Foi aí que, determinada, ela resolveu se aceitar. Com o apoio da mãe, começou, aos 18 anos, a “moldar” o próprio corpo: deixou o cabelo crescer, foi para a academia e passou a tomar hormônios femininos. Hoje, aos 21, Alee diz, com orgulho: sou transexual.
… Depoimento a
Elverson Cardozo
Repórter do Lado B
Meu nome é Alessandra Prates. Sou cabeleira, campo-grandense, e tenho 21 anos. Sou transexual, mas ainda não operei. Descobri minha sexualidade aos 6 anos de idade, quando meus primos já se interessavam por meninas e eu só me interessava em brincar de bonecas. Queria ser como elas.
Minha família sempre notou que eu era diferente, e todos sempre me trataram bem, sem preconceito. Na escola, sofria bullyng por ser diferente dos meninos e dos outros gays. Nunca me vi como gay, mas como garota, uma mulher.
Minha maior frustração era ir ao cabeleireiro cortar o cabelo. Não aceitava me olhar no espelho e ver minha imagem masculinizada. Por vezes, chorei sozinha. Fugindo do preconceito, comecei a namorar uma menina, mas não sentia atração por ela, só admiração, carinho e respeito. O relacionamento, como era de se prever, não deu certo e hoje somos amigas.
Confusa e perdida, procurei uma igreja e permaneci por lá durante dois anos, mas não houve mudança em meu comportamento e nem em meus pensamentos.
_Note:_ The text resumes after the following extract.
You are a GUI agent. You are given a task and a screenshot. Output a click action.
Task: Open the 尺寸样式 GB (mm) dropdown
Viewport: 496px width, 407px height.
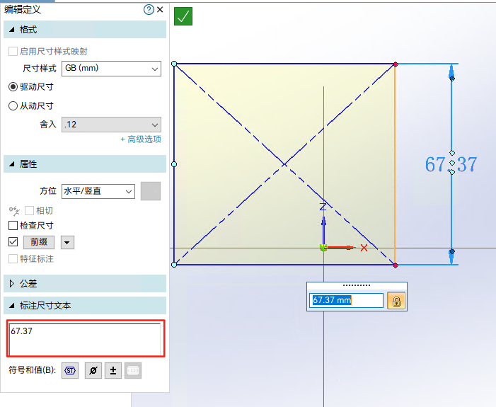(x=111, y=69)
Me sentia deslocada, um ser de outro mundo. Me senti frustrada por não ter resultados no que eu procurava: ser uma pessoa “normal''. Abandonei a igreja.
Aos 15 anos, comecei a sair. Na época, o shopping Campo Grande era um ponto de encontro entre as tribos da moda e eu me identificava com os Emos e os From UK, devido ao corte de cabelo e estilos de roupas. Finalmente, me senti parte de um grupo. Fui aceita. Fiquei feliz. Fiz amizades que duram até hoje.
Dentre elas, tive maior afinidade com uma amiga, que hoje também é transexual. Na época, éramos iguais e pensávamos igual sobre comportamento, roupas e sonhos. Nos divertíamos muito. Saíamos muito e, gradativamente, fomos mudando nosso guarda-roupas e nosso modo de agir.
Percebi, assim, que o preconceito diminuía. Antes éramos o foco das chacotas entre as pessoas e, de repente, começamos a despertar interesse e respeito, na rua e nos lugares que eu frequentava.
Quanto completei 18 anos, me senti dona de mim mesma. Eu poderia, finalmente, ser o que eu sempre quis. Com o apoio da minha mãe, comecei a moldar meu corpo como mulher, tomando hormônios, deixando meu cabelo crescer e fazendo academia.
Isso me deu autoestima e autoconfiança suficientes para eu pudesse realizar um grande sonho, que era trabalhar como cabeleireira. Hoje tenho várias clientes, mas já sofri muito preconceito ao procurar emprego em salões.
Na visão da sociedade, todas as transexuais são travestis, vendem seu corpo e se prostituem, mas essa não é a minha realidade. Eu eu sempre tive meus valores e sempre corri atrás dos meus sonhos.
Espero, no futuro, que as pessoas sejam mais tolerantes e conscientes. E que comecem a tratar os outros pelo que são e não pela “opção sexual”. Não somos movidos apenas pelo sexo, mas pelas nossas convicções e aprendizado. Respeito deve vir, sempre, em primeiro lugar.